ABOUT THIS TASK:
Filter task. Return each line of the material that holds the string "Zenius".
──────── RECORDS SHOWN
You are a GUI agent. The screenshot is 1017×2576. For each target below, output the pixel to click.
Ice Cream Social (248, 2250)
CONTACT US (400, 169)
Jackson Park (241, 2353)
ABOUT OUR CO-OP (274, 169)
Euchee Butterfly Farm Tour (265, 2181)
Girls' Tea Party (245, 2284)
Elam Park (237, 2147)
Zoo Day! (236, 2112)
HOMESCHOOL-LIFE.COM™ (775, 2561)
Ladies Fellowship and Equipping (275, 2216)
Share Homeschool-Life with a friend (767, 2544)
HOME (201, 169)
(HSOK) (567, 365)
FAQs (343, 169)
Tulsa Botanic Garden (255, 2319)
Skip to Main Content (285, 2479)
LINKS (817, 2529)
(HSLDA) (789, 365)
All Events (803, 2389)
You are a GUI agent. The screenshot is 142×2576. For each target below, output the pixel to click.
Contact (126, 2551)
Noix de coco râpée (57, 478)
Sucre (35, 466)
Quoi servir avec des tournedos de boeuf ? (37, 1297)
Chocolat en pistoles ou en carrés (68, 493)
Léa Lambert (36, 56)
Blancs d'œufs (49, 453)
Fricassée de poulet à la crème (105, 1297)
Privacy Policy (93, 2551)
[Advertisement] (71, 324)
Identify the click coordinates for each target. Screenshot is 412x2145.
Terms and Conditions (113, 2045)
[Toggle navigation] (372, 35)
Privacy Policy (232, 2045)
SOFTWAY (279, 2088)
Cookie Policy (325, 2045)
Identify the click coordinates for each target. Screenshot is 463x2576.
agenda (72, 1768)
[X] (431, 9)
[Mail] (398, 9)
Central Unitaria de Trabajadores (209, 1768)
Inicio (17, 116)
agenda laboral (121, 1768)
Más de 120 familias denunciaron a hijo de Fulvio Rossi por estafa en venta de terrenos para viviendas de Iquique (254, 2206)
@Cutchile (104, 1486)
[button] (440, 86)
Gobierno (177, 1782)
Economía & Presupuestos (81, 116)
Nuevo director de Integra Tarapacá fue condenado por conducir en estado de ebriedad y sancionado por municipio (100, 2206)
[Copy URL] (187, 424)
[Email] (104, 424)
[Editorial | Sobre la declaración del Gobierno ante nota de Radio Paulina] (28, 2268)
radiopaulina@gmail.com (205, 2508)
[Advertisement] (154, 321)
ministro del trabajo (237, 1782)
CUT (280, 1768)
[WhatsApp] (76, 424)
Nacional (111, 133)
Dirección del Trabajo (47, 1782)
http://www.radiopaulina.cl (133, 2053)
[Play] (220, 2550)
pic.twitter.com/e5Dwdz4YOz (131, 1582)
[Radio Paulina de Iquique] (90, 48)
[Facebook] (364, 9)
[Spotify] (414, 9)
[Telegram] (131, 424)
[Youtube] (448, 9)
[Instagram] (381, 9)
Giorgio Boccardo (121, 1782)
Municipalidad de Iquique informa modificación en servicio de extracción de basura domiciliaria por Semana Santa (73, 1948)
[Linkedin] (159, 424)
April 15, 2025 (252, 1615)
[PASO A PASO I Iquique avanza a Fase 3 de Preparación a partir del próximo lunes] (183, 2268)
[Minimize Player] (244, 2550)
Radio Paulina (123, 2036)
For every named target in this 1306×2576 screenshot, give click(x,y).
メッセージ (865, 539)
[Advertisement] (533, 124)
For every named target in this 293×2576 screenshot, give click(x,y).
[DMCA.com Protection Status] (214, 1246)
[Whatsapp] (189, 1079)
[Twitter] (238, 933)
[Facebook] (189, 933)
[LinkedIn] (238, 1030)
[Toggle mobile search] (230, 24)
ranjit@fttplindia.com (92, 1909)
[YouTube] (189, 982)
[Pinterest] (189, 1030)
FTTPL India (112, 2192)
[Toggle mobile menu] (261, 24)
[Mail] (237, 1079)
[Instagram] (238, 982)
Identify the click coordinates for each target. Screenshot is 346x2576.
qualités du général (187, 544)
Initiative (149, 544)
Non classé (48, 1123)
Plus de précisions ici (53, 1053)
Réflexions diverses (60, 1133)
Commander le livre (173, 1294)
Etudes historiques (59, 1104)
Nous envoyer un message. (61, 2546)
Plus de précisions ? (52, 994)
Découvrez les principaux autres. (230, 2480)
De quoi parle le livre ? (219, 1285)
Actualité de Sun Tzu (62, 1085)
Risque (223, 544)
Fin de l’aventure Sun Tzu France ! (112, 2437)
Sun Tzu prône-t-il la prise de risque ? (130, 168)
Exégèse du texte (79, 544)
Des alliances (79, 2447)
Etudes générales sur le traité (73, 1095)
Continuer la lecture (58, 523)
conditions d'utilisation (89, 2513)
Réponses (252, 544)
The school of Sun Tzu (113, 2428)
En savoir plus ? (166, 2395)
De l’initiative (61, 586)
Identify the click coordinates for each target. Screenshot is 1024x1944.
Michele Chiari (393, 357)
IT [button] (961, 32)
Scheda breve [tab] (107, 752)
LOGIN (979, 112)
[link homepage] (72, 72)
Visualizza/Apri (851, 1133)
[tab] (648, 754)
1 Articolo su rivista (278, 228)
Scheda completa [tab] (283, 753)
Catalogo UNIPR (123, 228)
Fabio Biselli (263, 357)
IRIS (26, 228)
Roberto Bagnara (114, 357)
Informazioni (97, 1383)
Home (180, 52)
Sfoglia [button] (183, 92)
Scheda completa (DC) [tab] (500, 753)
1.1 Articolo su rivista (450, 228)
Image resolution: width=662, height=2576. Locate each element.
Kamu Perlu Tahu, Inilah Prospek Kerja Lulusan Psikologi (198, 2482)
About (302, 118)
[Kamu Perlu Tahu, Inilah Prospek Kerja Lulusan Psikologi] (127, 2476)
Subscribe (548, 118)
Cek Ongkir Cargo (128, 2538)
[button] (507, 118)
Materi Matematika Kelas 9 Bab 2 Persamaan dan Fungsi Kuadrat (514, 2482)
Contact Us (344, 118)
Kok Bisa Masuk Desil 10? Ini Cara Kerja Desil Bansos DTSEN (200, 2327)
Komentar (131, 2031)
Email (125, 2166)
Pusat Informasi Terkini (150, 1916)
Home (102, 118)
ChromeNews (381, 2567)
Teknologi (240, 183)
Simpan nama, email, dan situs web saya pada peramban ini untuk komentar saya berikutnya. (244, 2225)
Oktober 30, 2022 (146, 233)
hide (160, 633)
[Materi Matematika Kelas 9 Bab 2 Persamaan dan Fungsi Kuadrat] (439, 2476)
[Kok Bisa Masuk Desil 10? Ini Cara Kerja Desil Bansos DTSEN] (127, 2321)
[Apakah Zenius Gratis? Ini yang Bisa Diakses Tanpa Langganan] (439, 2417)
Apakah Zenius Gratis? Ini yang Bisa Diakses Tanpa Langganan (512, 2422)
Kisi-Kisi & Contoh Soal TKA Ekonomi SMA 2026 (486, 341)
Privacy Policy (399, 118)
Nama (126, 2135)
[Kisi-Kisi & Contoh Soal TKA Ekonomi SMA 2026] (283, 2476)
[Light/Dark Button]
────────────────
SOLUTION:
[Apakah Zenius Gratis? Ini yang Bisa Diakses Tanpa Langganan] (439, 2417)
Apakah Zenius Gratis? Ini yang Bisa Diakses Tanpa Langganan (512, 2422)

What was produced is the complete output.